PROVIDED RECORDS.
________
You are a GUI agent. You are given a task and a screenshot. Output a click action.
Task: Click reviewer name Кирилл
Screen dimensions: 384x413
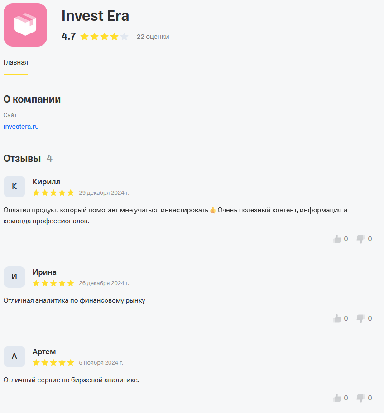coord(46,182)
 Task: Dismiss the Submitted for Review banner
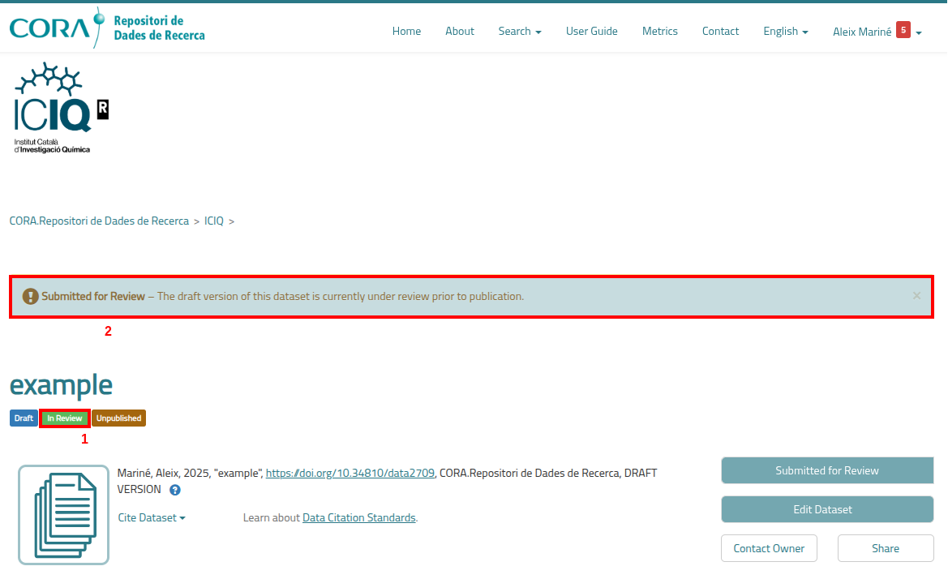[916, 296]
________
Everything in the entries above should be printed again exactly, apart from the pictures.

You are a GUI agent. You are given a task and a screenshot. Output a click action.
Task: Click reviewer name Кирилл
Screen dimensions: 384x413
coord(46,182)
 Task: Dismiss the Submitted for Review banner
[916, 296]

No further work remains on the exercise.